• [What you are asked to do] Word for word, reproduce all entries below, leaving every picture out.

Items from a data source
..........

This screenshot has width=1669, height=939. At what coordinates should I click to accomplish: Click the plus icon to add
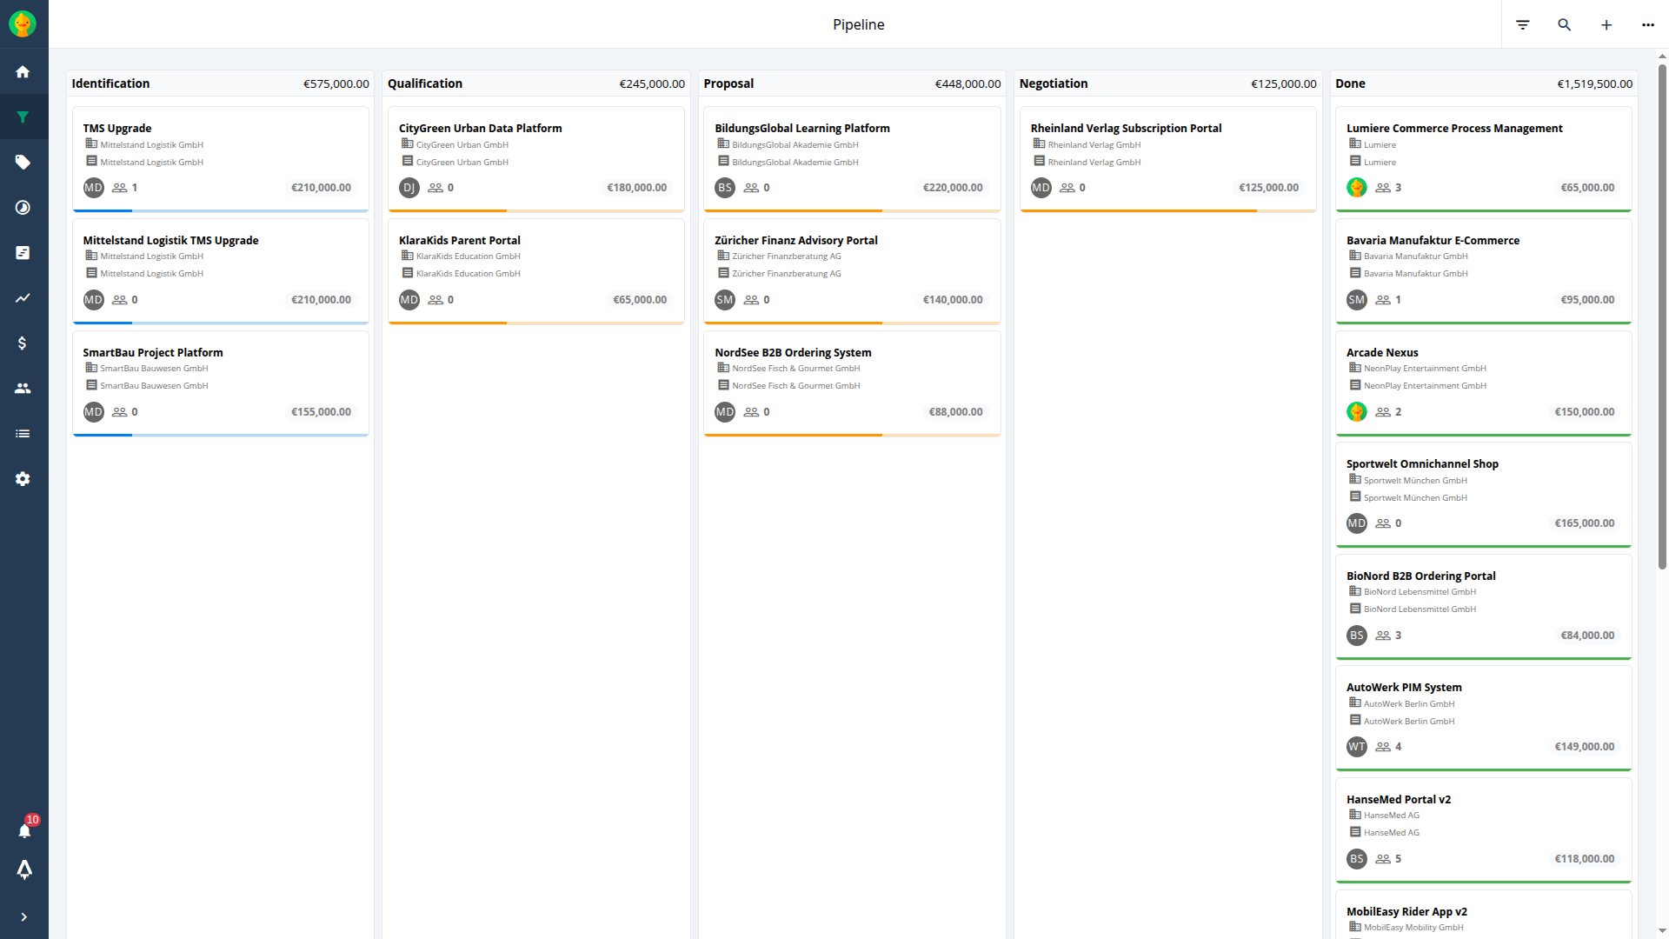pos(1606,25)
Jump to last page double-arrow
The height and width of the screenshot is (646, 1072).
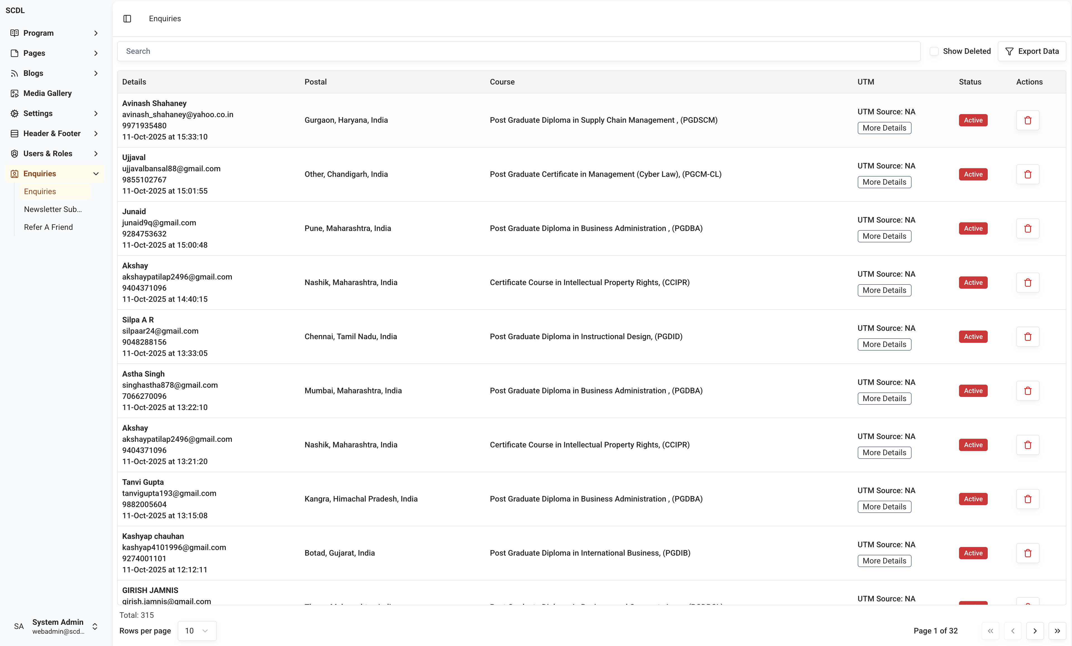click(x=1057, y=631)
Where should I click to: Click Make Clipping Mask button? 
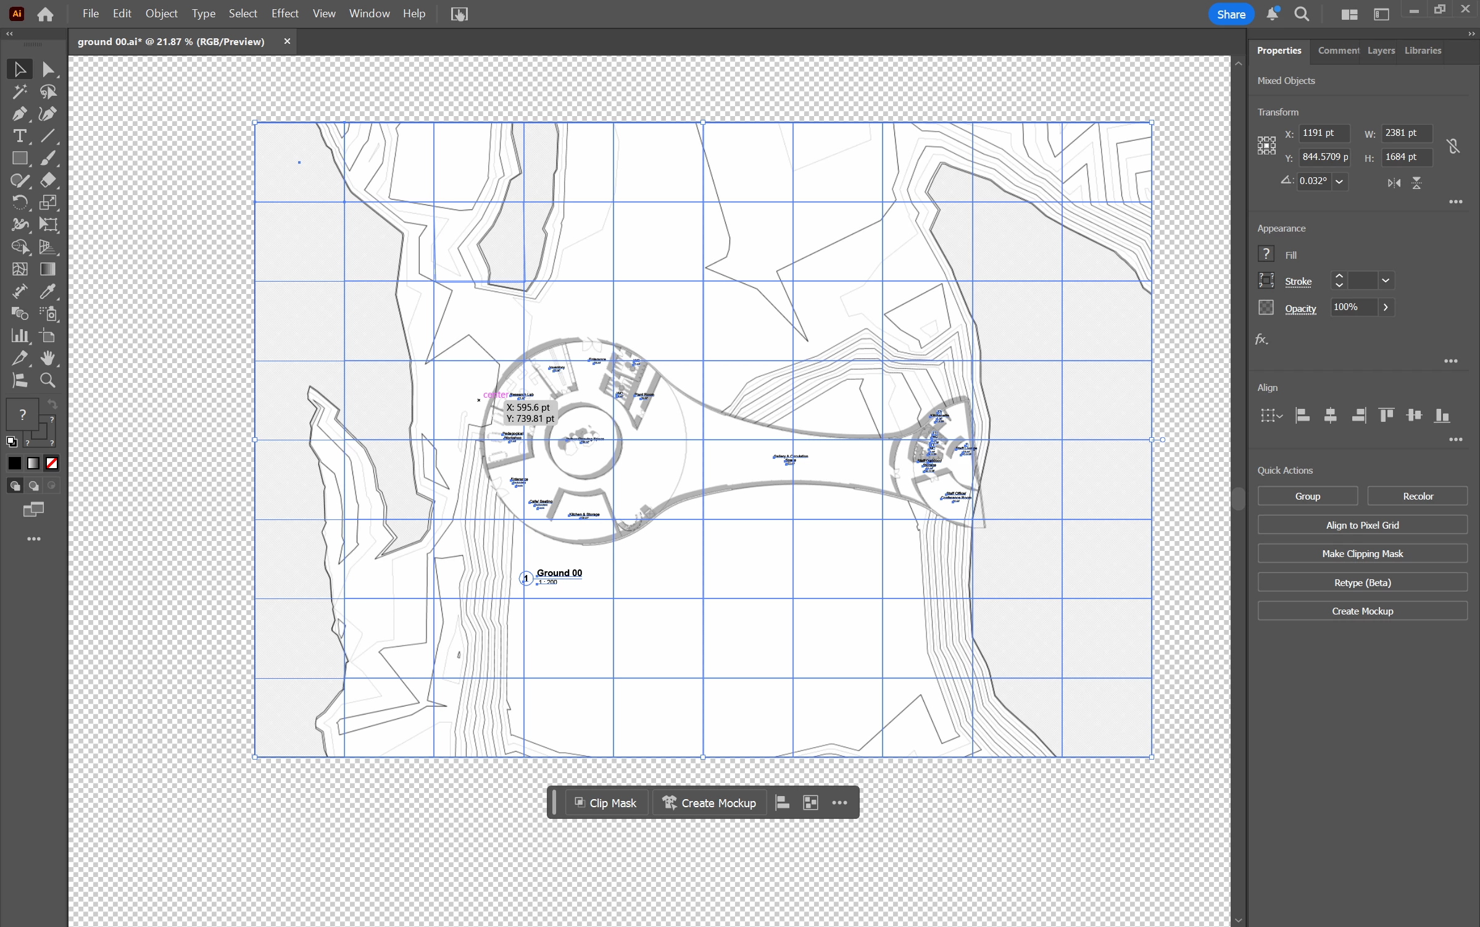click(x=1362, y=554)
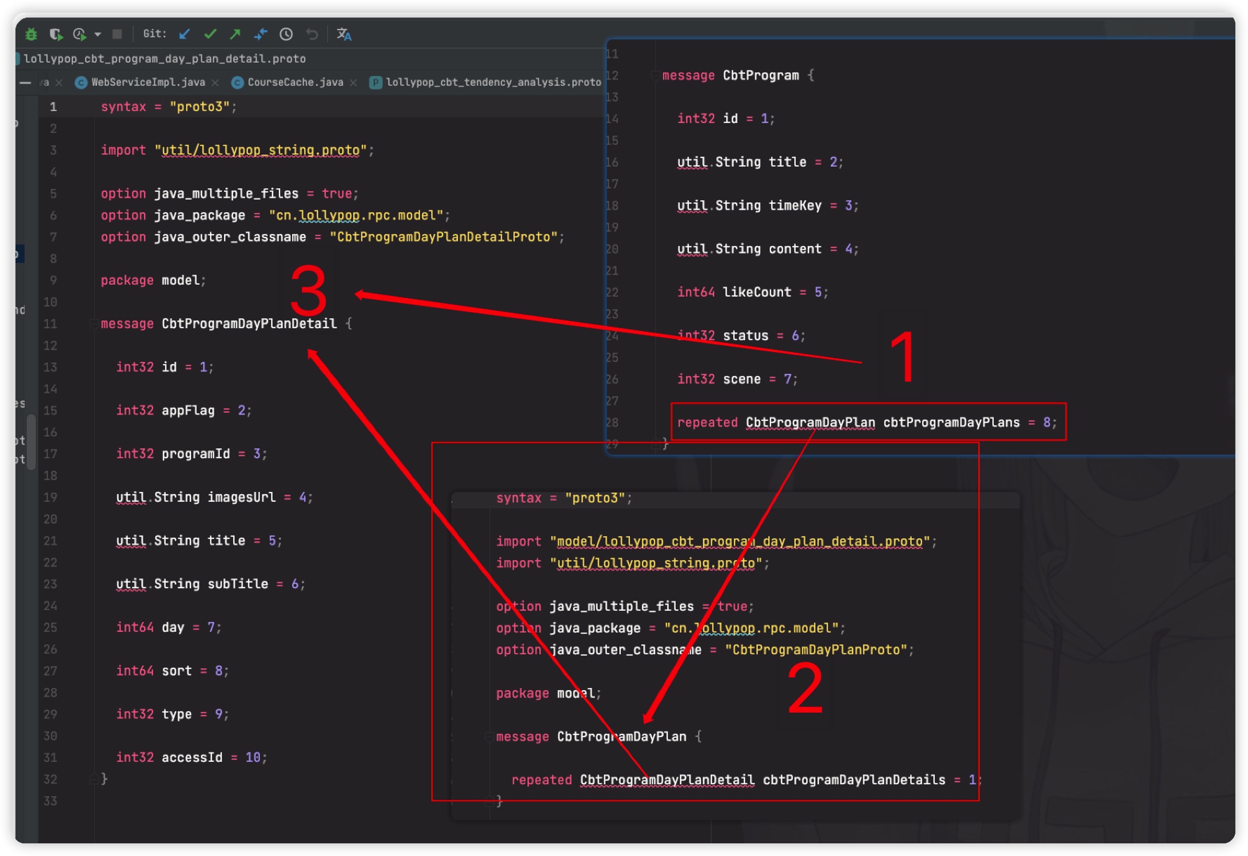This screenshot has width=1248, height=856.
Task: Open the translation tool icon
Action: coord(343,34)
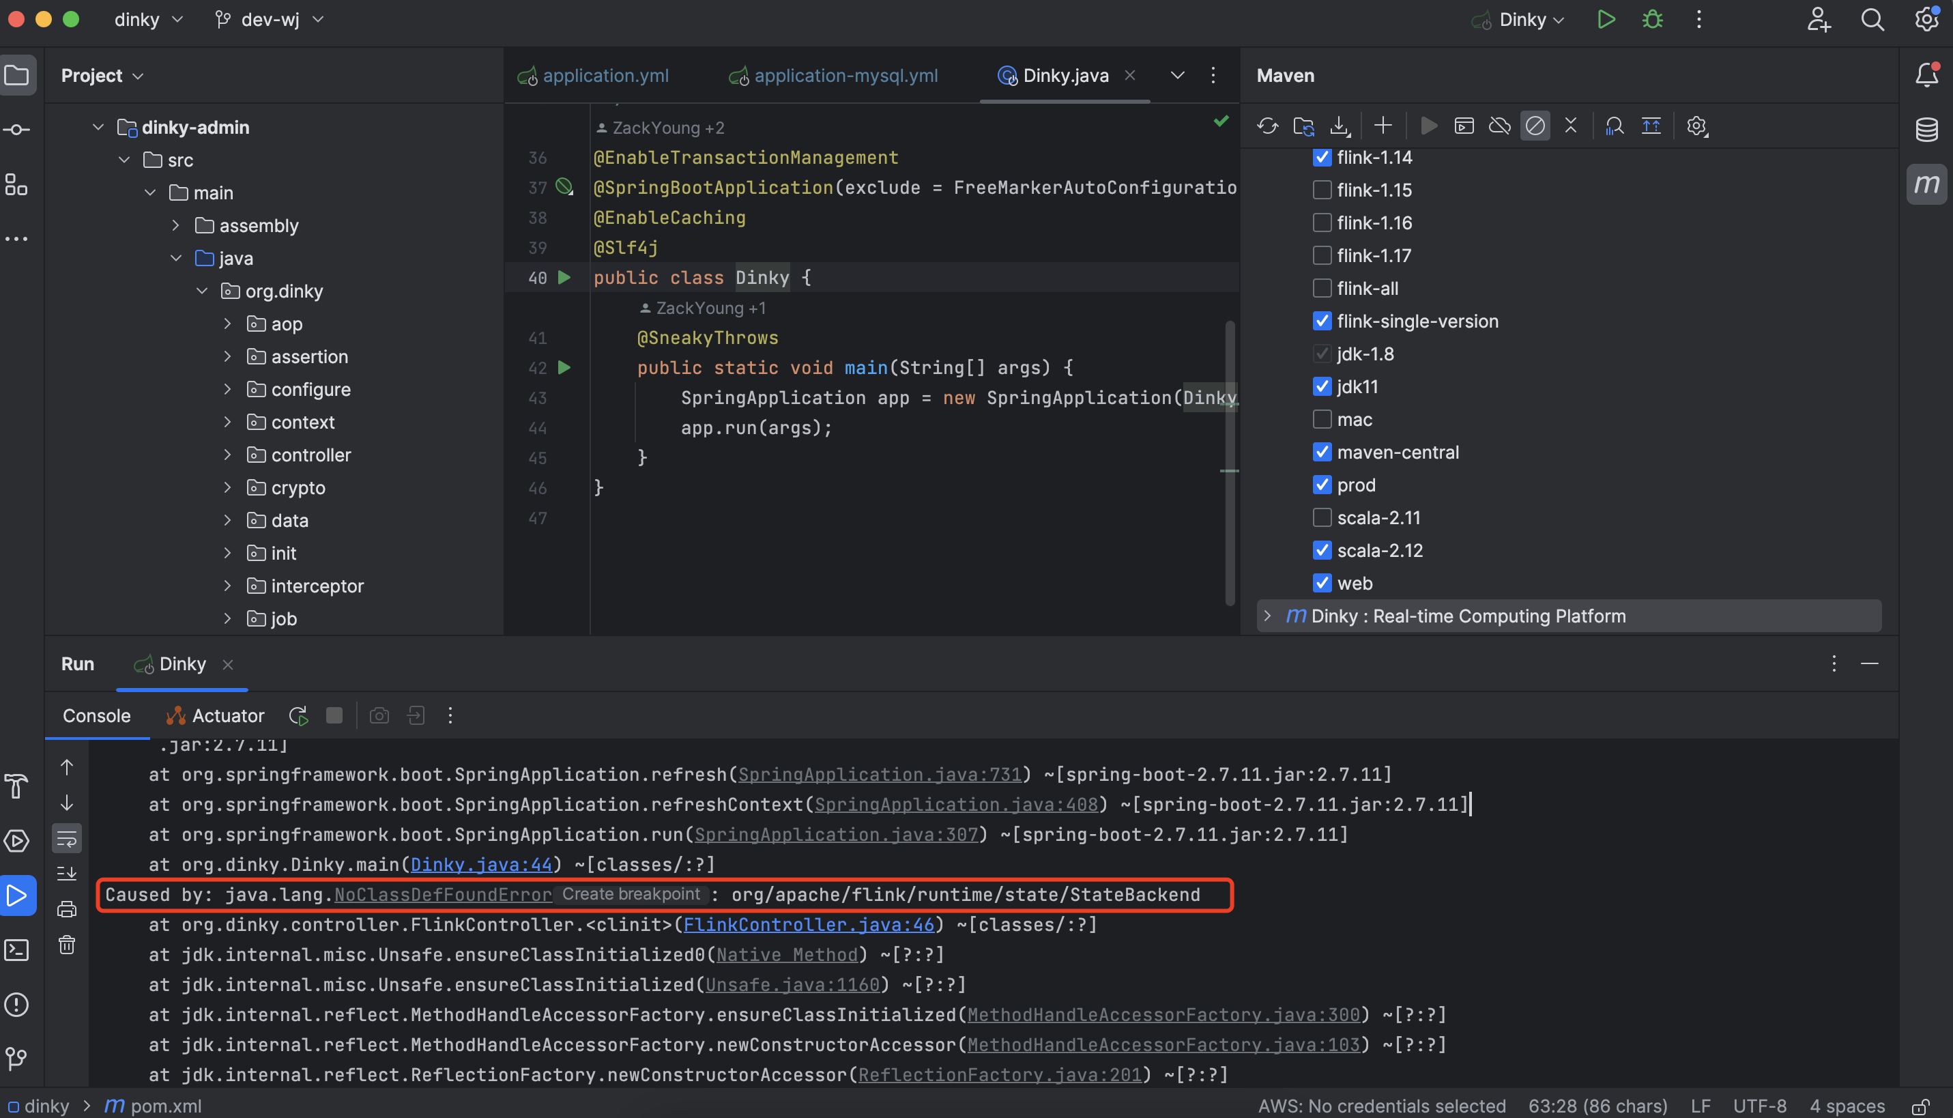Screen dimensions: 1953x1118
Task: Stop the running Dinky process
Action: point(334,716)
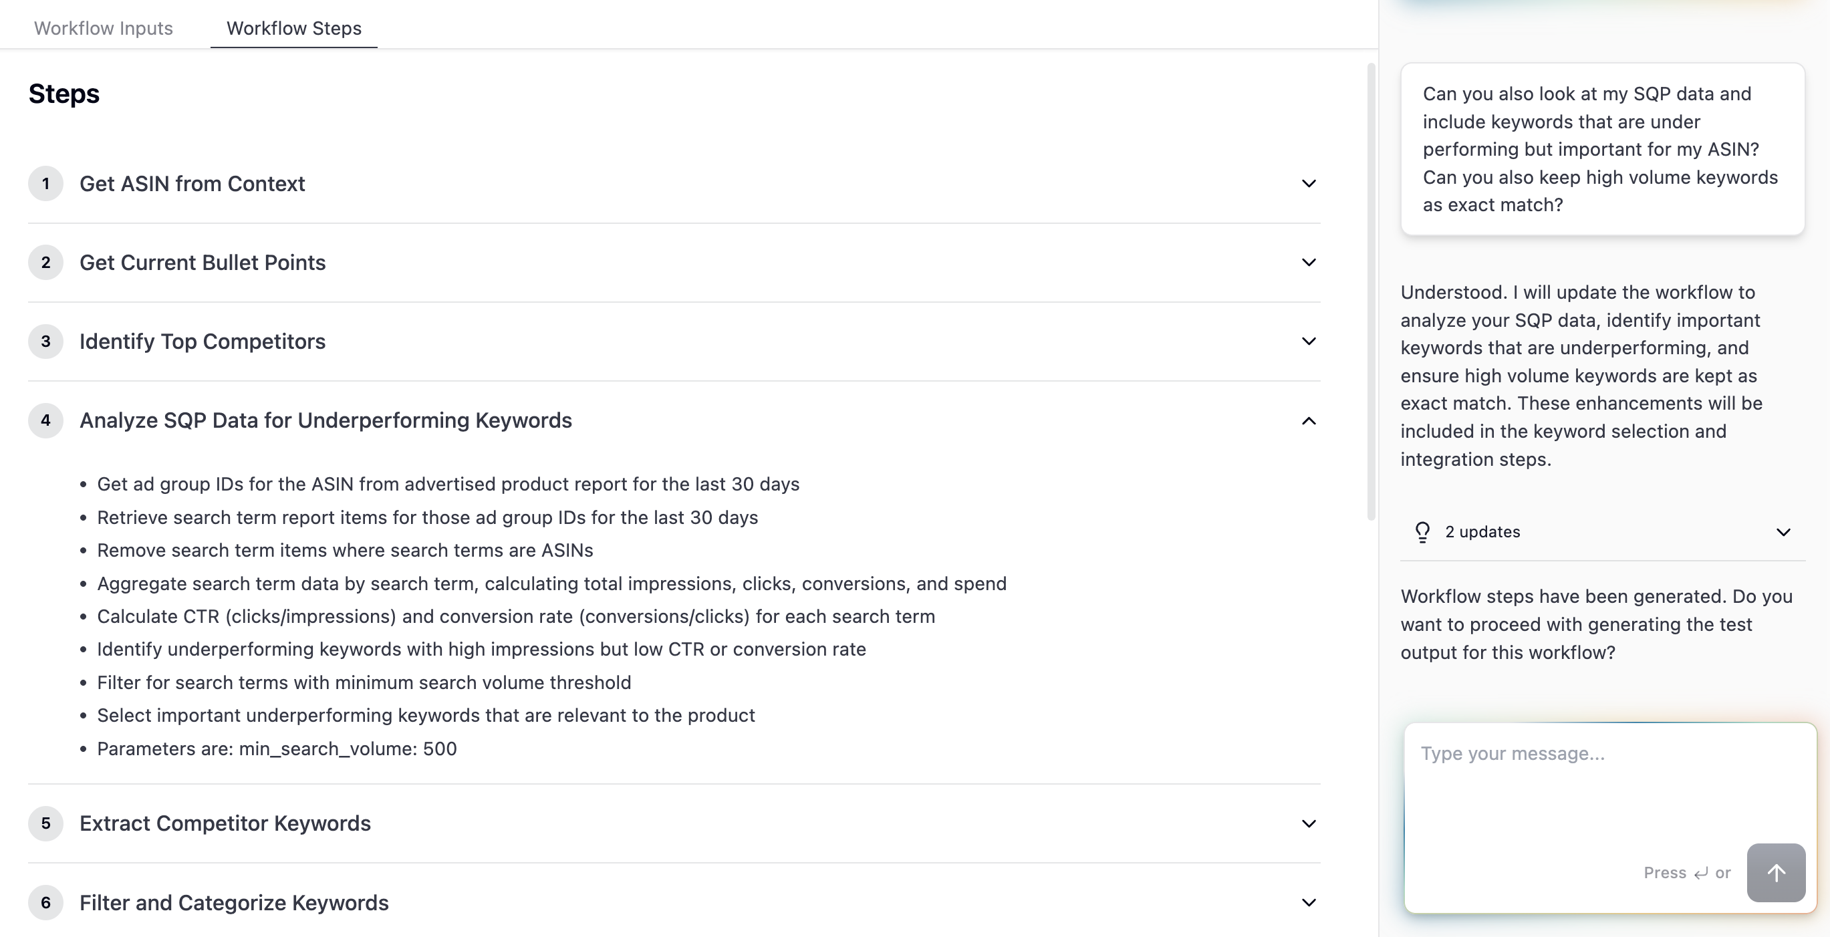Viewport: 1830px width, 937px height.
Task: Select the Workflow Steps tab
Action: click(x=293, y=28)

..........

• [Result]
This screenshot has width=1669, height=939. At what coordinates should I click to accomplish: Click the plus icon to add
pos(1606,25)
Jump to last page double-arrow
The height and width of the screenshot is (646, 1072).
click(x=1057, y=631)
Where should I click to: Click Make Clipping Mask button? 
click(x=1362, y=554)
This screenshot has width=1248, height=856.
Task: Open the translation tool icon
Action: coord(343,34)
Screen dimensions: 1953x1118
Task: Stop the running Dinky process
Action: point(334,716)
Viewport: 1830px width, 937px height.
Task: Select the Workflow Steps tab
Action: click(x=293, y=28)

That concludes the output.